YOUR INSTRUCTIONS
Only lines containing "icon" are wanted from the data below. Copy those lines.
### INPUT
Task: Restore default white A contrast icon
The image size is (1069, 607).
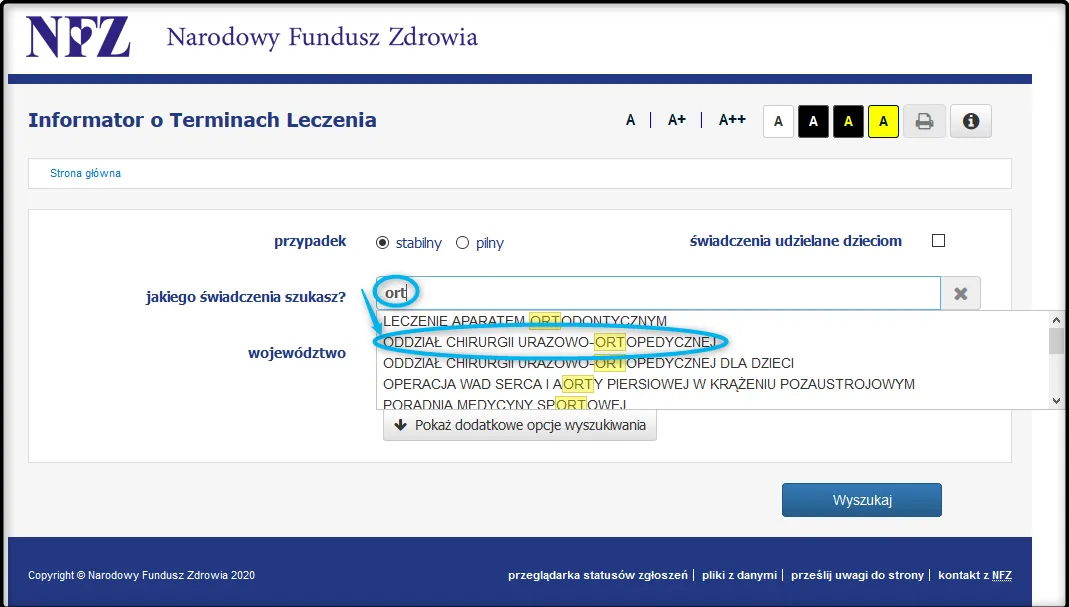Action: 778,120
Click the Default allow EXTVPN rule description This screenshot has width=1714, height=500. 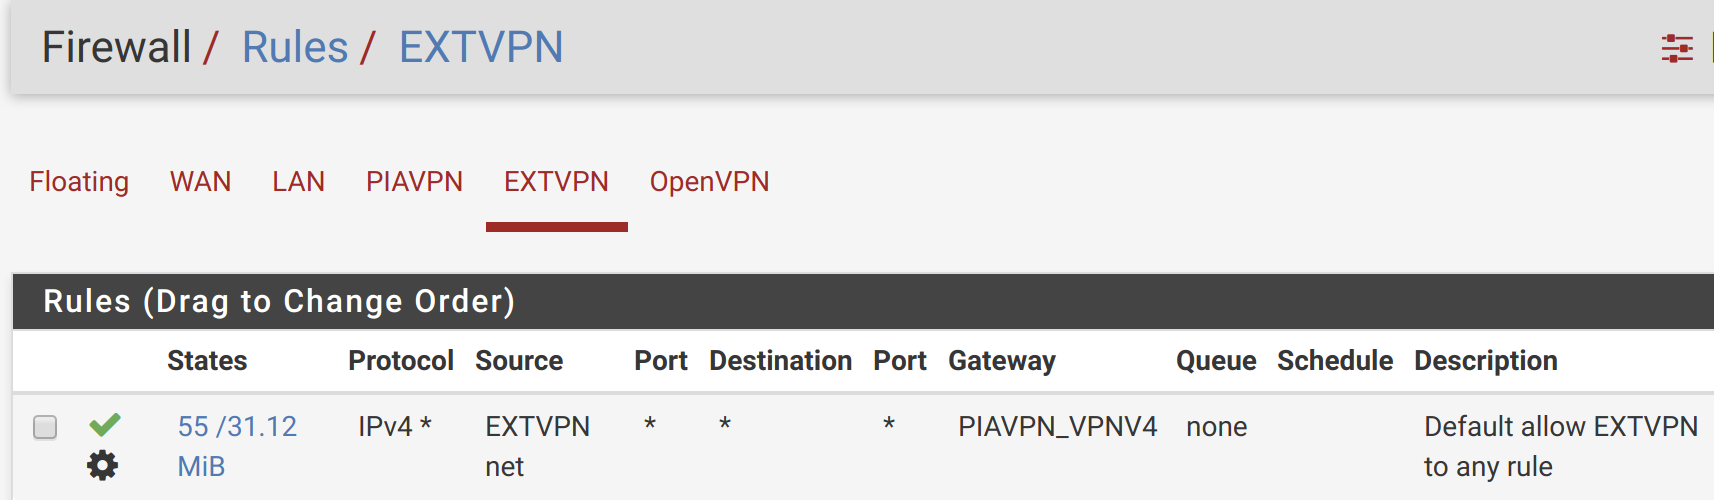pyautogui.click(x=1560, y=446)
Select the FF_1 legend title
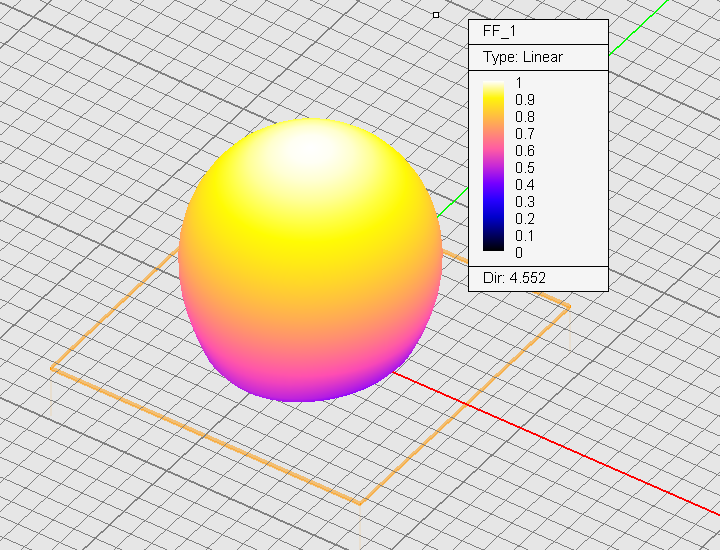 click(x=498, y=32)
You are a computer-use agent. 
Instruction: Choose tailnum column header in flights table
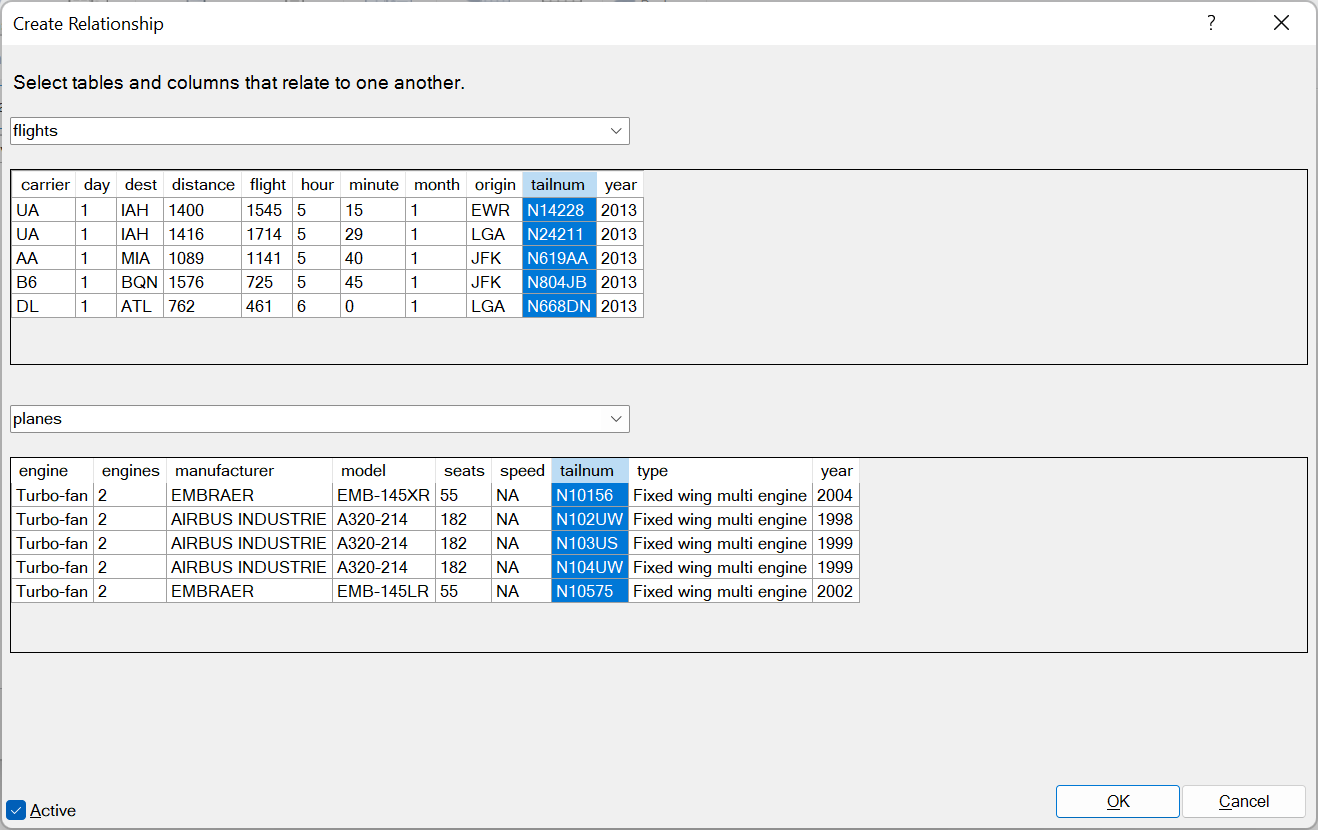[558, 185]
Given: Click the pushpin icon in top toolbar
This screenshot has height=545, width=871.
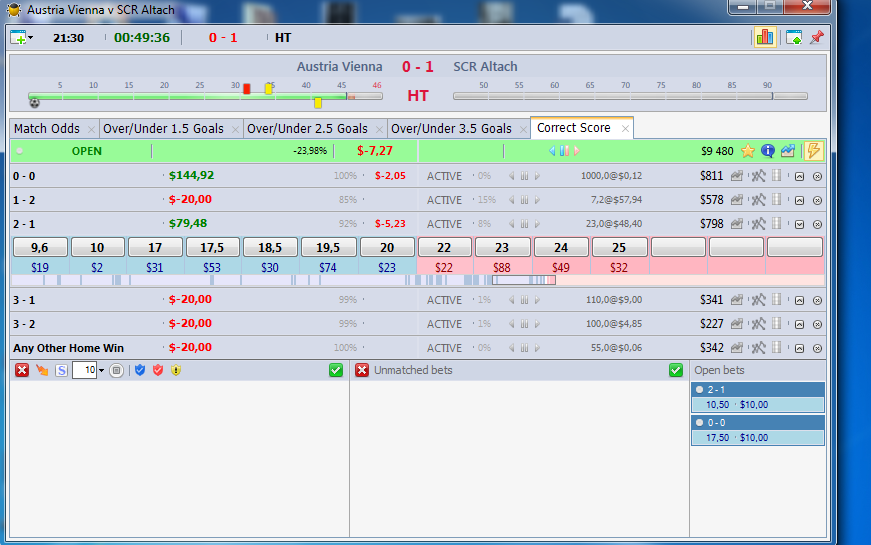Looking at the screenshot, I should pyautogui.click(x=816, y=38).
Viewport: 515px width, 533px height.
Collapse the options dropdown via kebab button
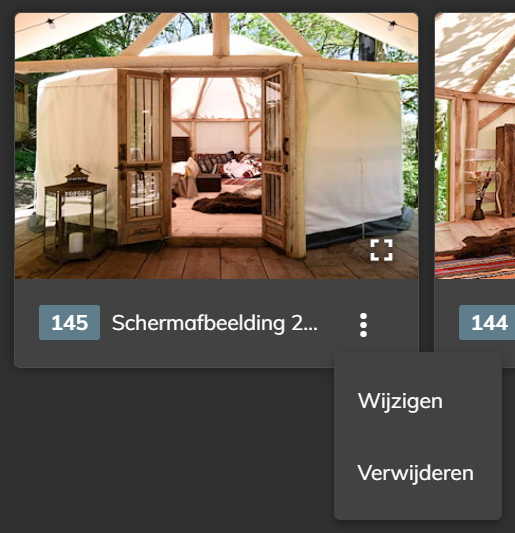(363, 325)
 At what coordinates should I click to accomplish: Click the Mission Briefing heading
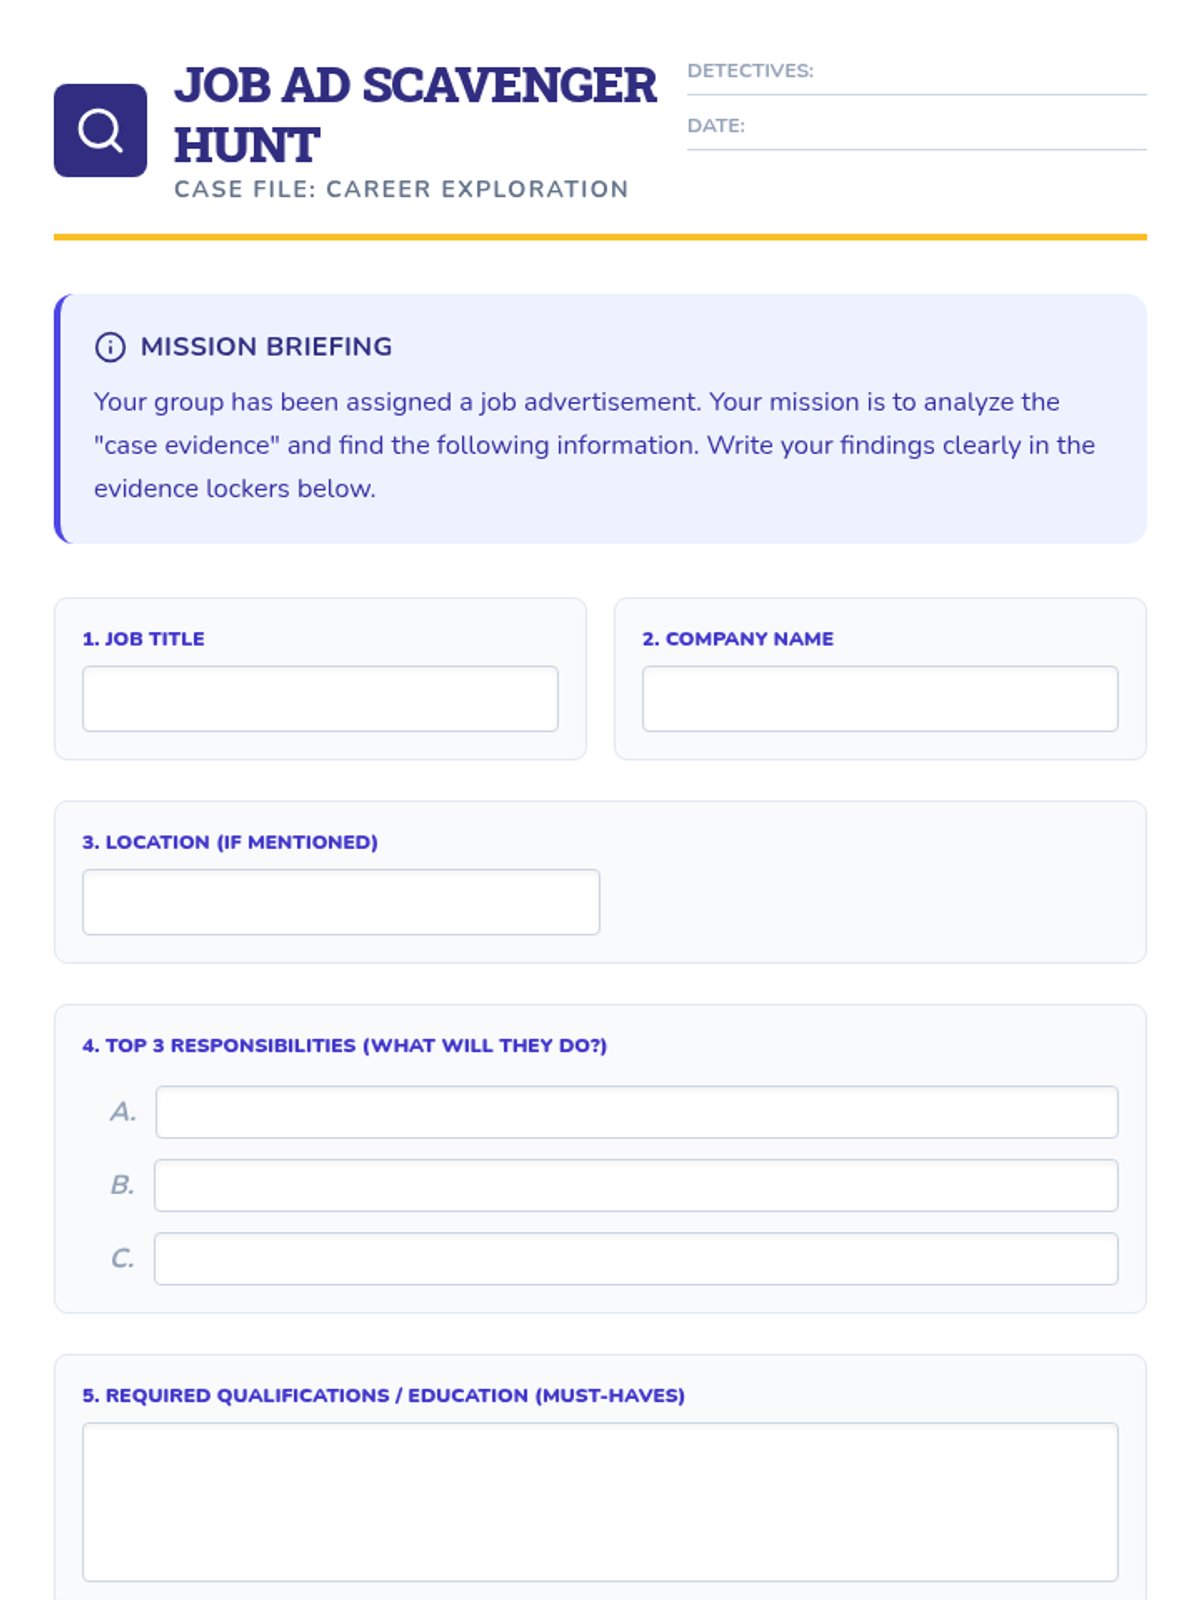click(x=266, y=347)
######
TASK ANSWER
Task: Restore default white A contrast icon
Given: Click the pushpin icon in top toolbar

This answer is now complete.